### Work to be completed
Please return only the lines from the one holding "The height and width of the screenshot is (1204, 2576)." through the one holding "Click the 移除背景 button", exactly as they appear in the records below, both ends included.

(Collected data entries)

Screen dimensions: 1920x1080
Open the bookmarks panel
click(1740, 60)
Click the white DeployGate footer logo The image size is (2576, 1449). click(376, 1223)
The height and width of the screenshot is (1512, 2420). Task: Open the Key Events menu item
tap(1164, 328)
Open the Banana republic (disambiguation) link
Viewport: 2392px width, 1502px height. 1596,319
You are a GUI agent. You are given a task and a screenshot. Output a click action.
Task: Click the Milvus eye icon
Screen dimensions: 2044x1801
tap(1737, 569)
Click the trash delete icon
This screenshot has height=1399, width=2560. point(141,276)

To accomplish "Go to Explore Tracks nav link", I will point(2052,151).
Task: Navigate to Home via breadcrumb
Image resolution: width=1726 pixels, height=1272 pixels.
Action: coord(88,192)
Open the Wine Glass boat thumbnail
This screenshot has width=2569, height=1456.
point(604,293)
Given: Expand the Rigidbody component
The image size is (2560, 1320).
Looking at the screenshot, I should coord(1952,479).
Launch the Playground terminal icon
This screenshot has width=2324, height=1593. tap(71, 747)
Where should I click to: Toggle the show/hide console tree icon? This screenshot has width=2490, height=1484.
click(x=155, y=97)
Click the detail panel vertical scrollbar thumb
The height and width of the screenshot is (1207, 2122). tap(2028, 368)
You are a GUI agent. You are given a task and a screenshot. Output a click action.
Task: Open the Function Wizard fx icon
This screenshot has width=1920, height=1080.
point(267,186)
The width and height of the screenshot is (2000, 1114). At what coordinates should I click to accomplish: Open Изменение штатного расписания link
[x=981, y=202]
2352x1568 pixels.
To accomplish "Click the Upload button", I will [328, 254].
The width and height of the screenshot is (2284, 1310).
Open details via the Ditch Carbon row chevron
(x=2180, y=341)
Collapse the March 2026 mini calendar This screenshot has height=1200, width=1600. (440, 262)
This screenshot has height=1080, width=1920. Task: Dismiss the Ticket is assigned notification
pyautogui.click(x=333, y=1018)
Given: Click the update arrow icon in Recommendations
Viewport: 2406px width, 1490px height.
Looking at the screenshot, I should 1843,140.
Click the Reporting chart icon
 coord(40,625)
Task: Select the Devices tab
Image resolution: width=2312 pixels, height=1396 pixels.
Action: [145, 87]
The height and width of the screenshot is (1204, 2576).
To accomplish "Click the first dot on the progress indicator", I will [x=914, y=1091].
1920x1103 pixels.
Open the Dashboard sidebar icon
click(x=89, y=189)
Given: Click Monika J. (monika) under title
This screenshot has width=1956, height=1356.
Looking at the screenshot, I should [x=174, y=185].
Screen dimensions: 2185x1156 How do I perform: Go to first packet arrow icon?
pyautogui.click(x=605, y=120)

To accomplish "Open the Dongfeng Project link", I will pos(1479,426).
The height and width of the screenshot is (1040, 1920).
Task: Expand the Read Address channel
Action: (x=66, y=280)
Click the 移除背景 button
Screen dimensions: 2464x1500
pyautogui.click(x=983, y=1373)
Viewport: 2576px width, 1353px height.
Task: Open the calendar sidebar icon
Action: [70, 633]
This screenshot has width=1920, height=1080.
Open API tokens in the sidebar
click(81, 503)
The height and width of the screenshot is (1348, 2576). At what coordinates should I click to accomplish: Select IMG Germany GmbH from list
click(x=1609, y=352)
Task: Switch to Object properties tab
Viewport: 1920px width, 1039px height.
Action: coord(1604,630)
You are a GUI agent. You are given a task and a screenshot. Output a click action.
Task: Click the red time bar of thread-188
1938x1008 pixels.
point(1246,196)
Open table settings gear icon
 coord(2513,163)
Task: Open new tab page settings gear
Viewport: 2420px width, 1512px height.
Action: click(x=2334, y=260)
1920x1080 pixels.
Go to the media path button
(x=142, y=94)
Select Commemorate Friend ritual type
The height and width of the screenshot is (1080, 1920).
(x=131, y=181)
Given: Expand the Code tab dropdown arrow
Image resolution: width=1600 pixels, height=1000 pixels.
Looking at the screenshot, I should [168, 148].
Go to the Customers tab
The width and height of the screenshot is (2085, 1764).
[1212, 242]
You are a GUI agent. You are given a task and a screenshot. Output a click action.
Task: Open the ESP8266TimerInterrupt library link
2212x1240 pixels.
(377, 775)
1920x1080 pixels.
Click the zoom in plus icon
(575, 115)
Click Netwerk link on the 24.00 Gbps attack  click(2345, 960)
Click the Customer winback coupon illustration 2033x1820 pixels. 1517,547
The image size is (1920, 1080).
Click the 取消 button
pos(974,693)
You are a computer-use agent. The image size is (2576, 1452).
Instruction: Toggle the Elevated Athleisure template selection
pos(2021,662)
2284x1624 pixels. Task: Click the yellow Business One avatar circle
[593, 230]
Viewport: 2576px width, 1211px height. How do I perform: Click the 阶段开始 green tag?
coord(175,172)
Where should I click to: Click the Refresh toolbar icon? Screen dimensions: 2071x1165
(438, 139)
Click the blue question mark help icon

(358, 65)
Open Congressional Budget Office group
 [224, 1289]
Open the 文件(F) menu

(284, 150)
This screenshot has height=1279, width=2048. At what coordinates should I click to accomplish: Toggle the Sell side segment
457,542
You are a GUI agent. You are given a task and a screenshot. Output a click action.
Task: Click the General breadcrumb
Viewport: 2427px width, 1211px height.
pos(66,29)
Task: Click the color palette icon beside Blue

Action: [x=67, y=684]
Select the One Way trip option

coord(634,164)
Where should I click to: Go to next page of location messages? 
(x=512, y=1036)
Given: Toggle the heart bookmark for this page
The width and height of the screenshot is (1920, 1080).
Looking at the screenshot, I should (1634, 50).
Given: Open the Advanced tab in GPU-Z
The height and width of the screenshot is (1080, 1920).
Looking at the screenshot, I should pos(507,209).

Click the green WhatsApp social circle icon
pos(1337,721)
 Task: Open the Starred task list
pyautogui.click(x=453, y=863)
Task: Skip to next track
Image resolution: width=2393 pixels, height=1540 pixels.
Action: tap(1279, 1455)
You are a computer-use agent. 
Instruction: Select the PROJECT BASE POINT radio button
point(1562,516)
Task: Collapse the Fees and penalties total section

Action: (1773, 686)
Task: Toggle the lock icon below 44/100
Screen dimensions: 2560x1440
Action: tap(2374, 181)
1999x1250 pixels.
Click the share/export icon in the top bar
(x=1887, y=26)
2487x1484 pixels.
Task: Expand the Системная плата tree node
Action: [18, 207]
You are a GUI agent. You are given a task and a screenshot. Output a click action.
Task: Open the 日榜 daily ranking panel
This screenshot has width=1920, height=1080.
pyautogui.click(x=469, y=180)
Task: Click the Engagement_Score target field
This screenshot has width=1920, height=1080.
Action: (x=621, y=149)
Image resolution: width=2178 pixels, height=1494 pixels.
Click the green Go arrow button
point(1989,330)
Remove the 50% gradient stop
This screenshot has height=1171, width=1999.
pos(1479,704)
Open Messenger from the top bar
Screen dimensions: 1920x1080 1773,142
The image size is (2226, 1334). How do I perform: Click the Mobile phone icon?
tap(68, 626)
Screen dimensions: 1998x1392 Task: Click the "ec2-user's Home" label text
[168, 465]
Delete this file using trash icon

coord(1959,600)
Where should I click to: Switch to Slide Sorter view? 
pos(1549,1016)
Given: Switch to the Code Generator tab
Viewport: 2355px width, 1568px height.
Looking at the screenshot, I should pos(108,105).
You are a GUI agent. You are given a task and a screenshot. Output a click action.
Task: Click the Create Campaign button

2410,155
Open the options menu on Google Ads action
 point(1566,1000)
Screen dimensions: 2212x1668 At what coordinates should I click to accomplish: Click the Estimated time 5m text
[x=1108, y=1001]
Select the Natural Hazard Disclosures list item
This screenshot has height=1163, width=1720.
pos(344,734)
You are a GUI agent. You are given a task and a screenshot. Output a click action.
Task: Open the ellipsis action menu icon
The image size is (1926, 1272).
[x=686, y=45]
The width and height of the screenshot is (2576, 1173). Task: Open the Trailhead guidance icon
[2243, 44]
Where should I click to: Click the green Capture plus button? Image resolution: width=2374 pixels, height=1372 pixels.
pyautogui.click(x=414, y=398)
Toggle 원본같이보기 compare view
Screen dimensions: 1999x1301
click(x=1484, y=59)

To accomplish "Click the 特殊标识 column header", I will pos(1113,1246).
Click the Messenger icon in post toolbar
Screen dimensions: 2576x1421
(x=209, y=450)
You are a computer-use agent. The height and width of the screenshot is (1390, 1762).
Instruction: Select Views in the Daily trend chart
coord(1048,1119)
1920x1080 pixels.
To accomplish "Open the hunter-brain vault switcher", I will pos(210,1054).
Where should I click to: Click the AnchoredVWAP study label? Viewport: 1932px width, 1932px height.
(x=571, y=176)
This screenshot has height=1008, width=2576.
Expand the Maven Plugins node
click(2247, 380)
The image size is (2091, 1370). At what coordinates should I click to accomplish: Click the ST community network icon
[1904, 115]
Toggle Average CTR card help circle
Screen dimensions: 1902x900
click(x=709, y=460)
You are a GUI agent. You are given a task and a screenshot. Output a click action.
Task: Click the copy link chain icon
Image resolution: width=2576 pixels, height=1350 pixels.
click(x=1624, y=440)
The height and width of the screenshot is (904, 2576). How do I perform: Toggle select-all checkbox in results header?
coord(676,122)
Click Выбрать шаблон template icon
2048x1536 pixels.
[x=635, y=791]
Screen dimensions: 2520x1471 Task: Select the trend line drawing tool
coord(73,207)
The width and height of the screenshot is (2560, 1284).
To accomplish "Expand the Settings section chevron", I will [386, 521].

### Finished exercise
The height and width of the screenshot is (1204, 2576).
To accomplish "Click the first dot on the progress indicator", I will [x=914, y=1091].
1920x1103 pixels.
Open the Dashboard sidebar icon
click(x=89, y=189)
Given: Click Monika J. (monika) under title
This screenshot has width=1956, height=1356.
Looking at the screenshot, I should [x=174, y=185].
Screen dimensions: 2185x1156 How do I perform: Go to first packet arrow icon?
pyautogui.click(x=605, y=120)

To accomplish "Open the Dongfeng Project link", I will pos(1479,426).
The height and width of the screenshot is (1040, 1920).
Task: Expand the Read Address channel
Action: (x=66, y=280)
Click the 移除背景 button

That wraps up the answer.